Stored data entries
====

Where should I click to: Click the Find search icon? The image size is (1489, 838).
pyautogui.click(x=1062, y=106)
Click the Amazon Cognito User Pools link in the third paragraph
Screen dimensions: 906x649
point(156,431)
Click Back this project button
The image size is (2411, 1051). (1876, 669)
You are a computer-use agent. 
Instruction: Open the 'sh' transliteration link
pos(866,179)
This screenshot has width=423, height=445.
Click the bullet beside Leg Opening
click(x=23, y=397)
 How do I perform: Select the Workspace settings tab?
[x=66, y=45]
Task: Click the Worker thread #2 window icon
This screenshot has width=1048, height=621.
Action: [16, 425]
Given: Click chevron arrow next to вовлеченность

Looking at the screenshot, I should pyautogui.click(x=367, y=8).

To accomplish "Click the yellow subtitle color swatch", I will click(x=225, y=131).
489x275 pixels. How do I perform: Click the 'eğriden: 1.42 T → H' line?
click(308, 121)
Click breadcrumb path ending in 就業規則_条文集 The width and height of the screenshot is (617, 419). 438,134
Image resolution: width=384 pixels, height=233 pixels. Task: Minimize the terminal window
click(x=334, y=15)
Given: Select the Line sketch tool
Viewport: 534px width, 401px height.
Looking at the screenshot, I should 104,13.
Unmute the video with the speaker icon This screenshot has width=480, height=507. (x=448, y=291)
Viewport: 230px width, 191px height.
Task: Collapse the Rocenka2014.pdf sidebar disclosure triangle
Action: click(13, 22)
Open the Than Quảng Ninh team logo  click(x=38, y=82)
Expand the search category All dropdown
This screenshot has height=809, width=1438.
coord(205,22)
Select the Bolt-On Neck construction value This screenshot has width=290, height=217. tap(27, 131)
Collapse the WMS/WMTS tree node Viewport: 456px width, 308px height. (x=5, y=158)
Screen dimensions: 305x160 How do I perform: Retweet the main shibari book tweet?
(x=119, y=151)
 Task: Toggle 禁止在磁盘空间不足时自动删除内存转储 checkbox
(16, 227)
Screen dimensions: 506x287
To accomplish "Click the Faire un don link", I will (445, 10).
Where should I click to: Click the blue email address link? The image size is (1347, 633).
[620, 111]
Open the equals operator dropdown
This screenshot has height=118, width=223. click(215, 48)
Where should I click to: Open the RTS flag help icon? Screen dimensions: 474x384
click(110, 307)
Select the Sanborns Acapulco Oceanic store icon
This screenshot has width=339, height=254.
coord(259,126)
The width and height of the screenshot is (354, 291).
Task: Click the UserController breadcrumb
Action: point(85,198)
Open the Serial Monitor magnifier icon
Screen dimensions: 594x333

====

**What this task involves**:
Starting with the line that holds "489x275 pixels. How" and ending with the line that holds "Given: Select the Line sketch tool", retype every line in the data above exactly, and nothing else.

**Solution to the exercise**:
489x275 pixels. How do I perform: Click the 'eğriden: 1.42 T → H' line?
click(308, 121)
Click breadcrumb path ending in 就業規則_条文集 The width and height of the screenshot is (617, 419). 438,134
Image resolution: width=384 pixels, height=233 pixels. Task: Minimize the terminal window
click(x=334, y=15)
Given: Select the Line sketch tool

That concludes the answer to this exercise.